The initial rate of substrate depletion and the appearance of the red-brown color was approximately proportional to the cell extract concentration in the assay. When acidified for analysis by HPLC, the assay samples lost some of the strong color that had formed in the assay. The pellet resulting from centrifugation of the acidified sample was red-brown in color, and the supernatant was a light red-brown color. A red-brown pellet was also observed in unacidified centrifuged samples. The enzyme assays with a red-brown color had an absorption maximum of 303 nm at pH 2.0, 330 nm at pH 7.0, and 356 nm at pH 12.0.

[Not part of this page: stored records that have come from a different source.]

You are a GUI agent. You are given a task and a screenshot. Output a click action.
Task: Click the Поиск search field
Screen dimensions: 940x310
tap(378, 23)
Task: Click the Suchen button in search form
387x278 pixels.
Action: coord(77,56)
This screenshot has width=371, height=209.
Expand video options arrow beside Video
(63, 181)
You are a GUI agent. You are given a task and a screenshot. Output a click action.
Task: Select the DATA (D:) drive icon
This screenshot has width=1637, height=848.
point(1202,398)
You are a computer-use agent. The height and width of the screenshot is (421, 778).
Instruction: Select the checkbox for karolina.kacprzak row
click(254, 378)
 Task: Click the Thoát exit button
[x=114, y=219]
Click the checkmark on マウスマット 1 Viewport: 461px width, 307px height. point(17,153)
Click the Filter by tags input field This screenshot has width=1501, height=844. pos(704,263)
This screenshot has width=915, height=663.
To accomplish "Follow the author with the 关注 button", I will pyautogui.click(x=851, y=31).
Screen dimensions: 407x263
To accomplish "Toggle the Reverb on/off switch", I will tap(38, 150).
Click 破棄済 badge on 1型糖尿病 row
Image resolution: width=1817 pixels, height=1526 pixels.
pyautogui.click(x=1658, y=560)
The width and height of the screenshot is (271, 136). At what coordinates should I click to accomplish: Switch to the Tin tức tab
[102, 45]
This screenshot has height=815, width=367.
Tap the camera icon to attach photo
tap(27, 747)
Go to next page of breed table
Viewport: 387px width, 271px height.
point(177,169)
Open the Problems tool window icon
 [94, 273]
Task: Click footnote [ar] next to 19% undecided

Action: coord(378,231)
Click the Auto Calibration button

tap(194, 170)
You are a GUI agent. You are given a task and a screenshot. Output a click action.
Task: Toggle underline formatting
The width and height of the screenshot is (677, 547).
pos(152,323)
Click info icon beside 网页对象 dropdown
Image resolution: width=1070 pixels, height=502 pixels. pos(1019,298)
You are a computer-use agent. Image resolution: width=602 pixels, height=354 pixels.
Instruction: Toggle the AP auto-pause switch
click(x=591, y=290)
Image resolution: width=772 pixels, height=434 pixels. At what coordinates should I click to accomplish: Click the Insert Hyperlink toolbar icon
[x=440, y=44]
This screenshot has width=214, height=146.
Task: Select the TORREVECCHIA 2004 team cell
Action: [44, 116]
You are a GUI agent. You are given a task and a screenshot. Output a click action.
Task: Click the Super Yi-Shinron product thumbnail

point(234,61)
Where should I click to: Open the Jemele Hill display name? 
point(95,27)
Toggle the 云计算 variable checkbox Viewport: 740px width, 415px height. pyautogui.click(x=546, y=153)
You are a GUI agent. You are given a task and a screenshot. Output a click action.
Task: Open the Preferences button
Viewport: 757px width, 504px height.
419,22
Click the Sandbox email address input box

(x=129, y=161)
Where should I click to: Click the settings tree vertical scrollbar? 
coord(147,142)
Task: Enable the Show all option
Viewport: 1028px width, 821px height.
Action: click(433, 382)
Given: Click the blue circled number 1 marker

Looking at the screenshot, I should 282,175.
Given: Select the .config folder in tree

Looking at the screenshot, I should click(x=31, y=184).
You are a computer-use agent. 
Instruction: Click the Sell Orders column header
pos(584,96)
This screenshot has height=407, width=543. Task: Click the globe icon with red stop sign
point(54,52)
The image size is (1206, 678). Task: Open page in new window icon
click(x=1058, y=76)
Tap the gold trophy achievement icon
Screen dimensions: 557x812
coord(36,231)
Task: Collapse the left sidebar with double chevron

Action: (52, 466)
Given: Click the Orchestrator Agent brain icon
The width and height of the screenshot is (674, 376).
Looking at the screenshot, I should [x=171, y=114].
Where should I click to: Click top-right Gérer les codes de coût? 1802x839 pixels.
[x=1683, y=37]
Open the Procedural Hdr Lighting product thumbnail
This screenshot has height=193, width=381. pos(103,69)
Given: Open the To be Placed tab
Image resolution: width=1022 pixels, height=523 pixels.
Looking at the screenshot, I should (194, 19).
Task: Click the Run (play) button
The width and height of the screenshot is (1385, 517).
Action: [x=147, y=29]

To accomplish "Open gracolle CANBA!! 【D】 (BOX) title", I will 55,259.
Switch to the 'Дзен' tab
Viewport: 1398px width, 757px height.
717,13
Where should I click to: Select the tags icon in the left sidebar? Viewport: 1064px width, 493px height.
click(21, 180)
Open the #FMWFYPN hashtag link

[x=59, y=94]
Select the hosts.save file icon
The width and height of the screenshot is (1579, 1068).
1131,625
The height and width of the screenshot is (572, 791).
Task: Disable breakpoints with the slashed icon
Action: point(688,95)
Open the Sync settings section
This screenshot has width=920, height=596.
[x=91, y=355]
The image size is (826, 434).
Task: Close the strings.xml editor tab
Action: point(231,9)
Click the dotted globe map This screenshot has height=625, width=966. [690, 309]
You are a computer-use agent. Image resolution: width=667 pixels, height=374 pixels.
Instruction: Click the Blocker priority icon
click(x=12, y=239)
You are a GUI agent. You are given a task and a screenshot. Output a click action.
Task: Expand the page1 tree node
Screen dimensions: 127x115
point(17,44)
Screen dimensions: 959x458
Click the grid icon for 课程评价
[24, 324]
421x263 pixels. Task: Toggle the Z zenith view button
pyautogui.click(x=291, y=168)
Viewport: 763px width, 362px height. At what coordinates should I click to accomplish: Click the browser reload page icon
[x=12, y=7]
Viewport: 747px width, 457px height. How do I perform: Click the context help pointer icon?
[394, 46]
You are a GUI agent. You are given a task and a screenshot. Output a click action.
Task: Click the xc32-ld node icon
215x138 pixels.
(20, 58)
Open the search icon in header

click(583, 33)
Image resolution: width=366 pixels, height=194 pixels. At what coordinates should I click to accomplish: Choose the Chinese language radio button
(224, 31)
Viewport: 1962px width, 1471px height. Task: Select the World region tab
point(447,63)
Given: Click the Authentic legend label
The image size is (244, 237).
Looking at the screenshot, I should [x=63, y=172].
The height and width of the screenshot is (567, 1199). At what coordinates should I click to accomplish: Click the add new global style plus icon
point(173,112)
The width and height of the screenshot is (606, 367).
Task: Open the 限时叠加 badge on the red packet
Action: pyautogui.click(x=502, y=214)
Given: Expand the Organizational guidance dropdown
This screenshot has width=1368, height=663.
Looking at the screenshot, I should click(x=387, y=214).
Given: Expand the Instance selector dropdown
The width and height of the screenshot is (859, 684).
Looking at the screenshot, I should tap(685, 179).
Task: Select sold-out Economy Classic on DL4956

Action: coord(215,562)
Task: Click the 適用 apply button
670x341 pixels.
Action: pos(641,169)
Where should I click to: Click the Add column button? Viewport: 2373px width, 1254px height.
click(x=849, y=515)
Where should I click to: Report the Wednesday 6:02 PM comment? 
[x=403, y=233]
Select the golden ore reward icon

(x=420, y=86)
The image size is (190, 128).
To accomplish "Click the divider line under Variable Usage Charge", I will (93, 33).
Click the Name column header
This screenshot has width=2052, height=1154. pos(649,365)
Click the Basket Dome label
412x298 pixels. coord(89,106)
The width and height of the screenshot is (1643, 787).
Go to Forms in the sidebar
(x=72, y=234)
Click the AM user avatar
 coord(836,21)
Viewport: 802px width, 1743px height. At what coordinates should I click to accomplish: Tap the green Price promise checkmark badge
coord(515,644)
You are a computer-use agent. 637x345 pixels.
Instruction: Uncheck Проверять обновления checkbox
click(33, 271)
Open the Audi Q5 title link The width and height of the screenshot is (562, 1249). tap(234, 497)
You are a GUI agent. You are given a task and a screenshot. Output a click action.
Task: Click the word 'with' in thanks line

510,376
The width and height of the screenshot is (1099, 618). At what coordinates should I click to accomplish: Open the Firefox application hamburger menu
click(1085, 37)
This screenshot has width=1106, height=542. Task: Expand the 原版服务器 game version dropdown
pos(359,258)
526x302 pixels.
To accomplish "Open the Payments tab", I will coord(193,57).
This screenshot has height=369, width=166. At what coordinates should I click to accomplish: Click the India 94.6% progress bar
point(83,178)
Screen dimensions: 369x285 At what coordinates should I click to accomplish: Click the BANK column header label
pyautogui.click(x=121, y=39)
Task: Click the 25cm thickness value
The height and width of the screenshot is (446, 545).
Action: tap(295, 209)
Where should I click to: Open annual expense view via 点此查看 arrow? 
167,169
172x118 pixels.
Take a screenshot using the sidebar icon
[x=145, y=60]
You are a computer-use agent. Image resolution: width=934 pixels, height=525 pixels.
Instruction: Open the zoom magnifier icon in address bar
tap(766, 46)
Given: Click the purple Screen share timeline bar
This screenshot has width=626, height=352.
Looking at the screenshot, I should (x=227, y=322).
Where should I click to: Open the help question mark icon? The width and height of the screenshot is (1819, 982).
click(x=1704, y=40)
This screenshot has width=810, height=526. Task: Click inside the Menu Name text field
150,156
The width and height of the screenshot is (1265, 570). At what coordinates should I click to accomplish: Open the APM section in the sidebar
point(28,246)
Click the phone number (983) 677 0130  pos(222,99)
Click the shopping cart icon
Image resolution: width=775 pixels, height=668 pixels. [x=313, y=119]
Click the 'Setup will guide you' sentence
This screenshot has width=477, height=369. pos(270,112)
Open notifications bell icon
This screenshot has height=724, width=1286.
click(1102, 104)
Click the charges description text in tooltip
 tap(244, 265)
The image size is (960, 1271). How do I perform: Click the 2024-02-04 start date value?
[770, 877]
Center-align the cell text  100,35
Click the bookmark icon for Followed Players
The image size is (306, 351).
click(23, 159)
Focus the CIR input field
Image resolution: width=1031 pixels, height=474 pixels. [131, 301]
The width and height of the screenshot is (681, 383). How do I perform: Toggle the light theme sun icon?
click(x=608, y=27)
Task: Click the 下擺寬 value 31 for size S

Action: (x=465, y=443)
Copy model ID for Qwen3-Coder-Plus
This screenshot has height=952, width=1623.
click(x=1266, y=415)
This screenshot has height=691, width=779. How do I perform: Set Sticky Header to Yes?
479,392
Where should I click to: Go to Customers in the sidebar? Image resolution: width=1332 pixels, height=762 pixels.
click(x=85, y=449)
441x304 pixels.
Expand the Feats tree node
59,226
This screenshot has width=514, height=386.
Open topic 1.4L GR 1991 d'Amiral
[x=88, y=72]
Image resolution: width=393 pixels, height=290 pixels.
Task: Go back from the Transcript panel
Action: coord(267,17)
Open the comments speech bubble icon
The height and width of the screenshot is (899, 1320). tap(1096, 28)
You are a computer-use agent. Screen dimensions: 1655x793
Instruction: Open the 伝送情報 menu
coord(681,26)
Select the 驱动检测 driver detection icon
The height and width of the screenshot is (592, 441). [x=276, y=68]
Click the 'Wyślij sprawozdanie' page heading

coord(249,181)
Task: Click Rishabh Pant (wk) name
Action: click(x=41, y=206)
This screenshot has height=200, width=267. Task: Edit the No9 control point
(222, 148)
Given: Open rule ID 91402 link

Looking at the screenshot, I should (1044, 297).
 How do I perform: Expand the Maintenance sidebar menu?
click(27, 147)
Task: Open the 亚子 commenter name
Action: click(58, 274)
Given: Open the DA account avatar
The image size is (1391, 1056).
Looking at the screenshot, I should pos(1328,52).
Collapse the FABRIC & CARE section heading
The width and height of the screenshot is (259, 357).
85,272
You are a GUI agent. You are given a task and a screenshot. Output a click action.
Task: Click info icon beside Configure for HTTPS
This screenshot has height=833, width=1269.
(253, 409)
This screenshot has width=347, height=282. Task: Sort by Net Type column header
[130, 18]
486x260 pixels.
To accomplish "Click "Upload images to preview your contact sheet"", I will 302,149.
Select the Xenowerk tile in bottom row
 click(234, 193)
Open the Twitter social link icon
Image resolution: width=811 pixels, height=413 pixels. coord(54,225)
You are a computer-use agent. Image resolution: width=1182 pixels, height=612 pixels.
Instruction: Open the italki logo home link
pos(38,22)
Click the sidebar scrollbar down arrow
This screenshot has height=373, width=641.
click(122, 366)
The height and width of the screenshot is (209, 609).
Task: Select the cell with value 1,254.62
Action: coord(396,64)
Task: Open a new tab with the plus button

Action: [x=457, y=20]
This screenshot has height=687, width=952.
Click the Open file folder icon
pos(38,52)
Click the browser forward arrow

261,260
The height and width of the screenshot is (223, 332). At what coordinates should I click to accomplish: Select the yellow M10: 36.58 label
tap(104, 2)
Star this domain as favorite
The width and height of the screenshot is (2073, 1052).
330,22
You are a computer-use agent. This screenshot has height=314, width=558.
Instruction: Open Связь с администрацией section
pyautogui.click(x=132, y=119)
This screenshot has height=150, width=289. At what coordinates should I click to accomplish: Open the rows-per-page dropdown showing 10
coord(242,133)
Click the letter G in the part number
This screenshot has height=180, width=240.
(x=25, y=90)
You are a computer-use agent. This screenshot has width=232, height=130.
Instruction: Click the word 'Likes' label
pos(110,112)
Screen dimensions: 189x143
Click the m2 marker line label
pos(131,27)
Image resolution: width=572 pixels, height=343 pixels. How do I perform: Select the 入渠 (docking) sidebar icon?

3,4-Dihydroxyphenylacetic acid consumption by cell extracts.
The rate of oxygen consumption by cell extracts of strain F6 when supplied with 3,4-dihydroxyphenylacetic acid was 90% of that measured for P-OHPA (Table 2). The rate of 3,4-dihydroxyphenylacetic acid consumption as measured by HPLC was 220 mU per mg of protein (Table 2). 3,4-Dihydroxyphenylacetic acid was converted to 3,4-dihydroxymandelic acid and 3,4-dihydroxybenzaldehyde (Fig. 2), albeit not in stoichiometric amounts; only 75% of the consumed 3,4-dihydroxyphenylacetic acid appeared as products. HPLC analysis showed that 3,4-dihydroxymandelic acid concentrations reached a maximum (0.036 mM) after 3 min and rapidly decreased over the next 2 min (Fig. 2). 3,4-Dihydroxybenzaldehyde started to accumulate (to a maximum of 0.025 mM) when the rate of 3,4-dihydroxymandelic acid accumulation had decreased to just over 4% of the initial accumulation rate (Fig. 2). A red-brown color also appeared in 3,4-dihydroxyphenylacetic acid depletion assays.
FIG. 2.
3,4-Dihydroxyphenylacetic acid (□) consumption and product formation by cell extracts of P. putida F6. 3,4-Dihydroxymandelic acid (▴), and 3,4-dihydroxybenzaldehyde (○).
3,4-Dihydroxymandelic acid consumption by cell extracts.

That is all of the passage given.